Hanania does not undertake much critical consideration of the Civil Rights Act itself, focusing instead on the various expansions that have come in the decades since—mostly through courts and administrative agencies. This choice is reasonable, and he certainly wants to stress that his objection is not with race-neutral treatment. But he leaves some important questions unexplored.

I would hold that there are two ways one could view the Civil Rights Act positively: One, as an unfortunately necessary exception to the general rule of associational freedom. In this view, it was the systematic exclusion of blacks from general society that necessitated a new legal recourse, though ideally, social life would be ordered according to the free choices of individuals and groups.

An alternative view, however, seems to predominate—that of the Civil Rights Act as the glorious fulfillment of our highest aspirations. Under this view, the Civil Rights Act, in mandating certain behaviors, is doing what government should always do, regardless of circumstance—requiring just and equitable social conditions and personal choices by law. In this view, even if Jim Crow had never existed, and discrimination had only ever been a “here and there” phenomenon, we still would have needed the Civil Rights Act.

Hanania touches on this distinction occasionally, clearly favoring the more limited understanding. But he doesn’t directly wrestle with the fact that he is in a distinct minority—that the law has shifted the way many people think about basic social and economic interactions, making them instinctively supportive of an endless expansion of protected classes. Or perhaps many were already inclined to think of laws like the Civil Rights Act in these terms. That might explain why so many judges and bureaucrats opted for the expansive, society-transforming interpretations of the law, rather than applying it more narrowly, and more in line with what voters thought they were getting.
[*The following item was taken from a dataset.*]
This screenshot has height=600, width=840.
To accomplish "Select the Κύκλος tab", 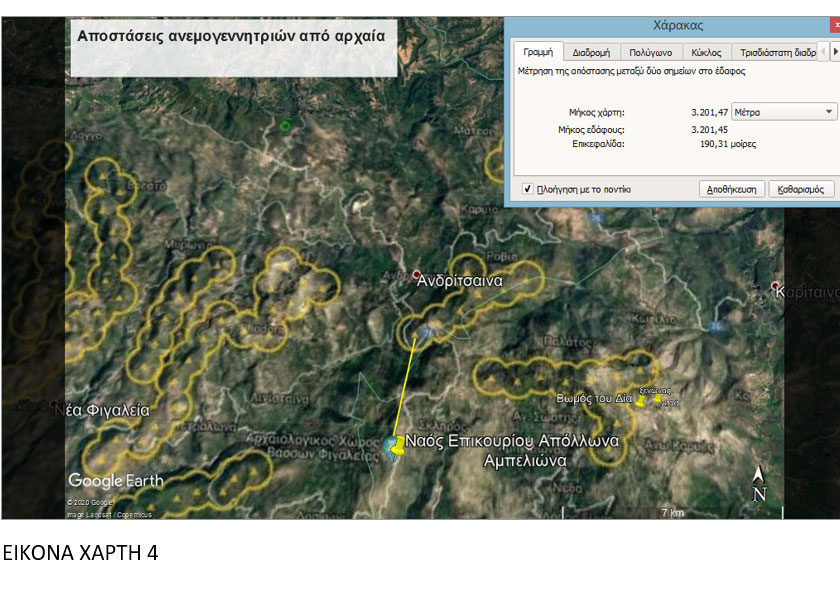I will [x=706, y=52].
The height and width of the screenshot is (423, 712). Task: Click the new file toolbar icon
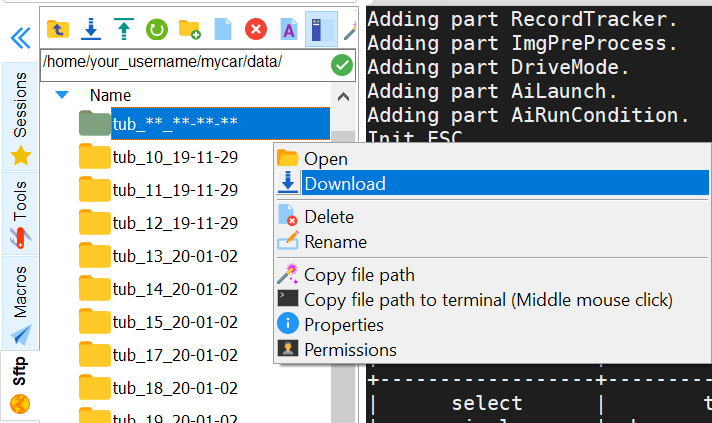pos(223,27)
Hanania also tends to suggest that the problem is almost exclusively with bureaucrats and courts. If only decisions were back in the hands of legislatures, these problems would haven’t happened. There’s definitely something to this, and legislation is always preferable to administrative diktat when it comes to transformative regulation. He may, however, be overlooking how fickle and manipulatable national opinion can be on such questions, and the extent to which the dynamics of mass democracy—partisan messaging and national coalition building—may also be playing a large role.

Finally, he does not quite explain the quasi-religious element of wokeness that has been captured by Joshua Mitchell and others. The dots, however, are there to be connected. People have long found a sort of spiritual fulfillment in modern politics—in devotion to the nation, for instance. The sort of legal structure Hanania describes—and the political rhetoric that backs it—may merely be shifting the content of that political faith.

Based on his online presence, Hanania does not strike me as a reliable source of levelheaded takes on the world around us. But Origins of Woke establishes what should be the dominant paradigm for understanding the dynamics of today’s left-wing politics, even if it does not thoroughly explore every avenue it opens up for consideration. The serious reader might even regret that Hanania opted to frame the book in terms of “woke”—which is often thought of as a specific, recent phenomenon. In tracing out its origins, Hanania has his finger on more than just the “crazies” of the last five years. As he observed, “woke” has been encoded in law long before anyone used that word. And the framework that he lays out goes a long way in explaining the broader trends of left-wing thinking and activism.

John G. Grove is the managing editor of Law & Liberty.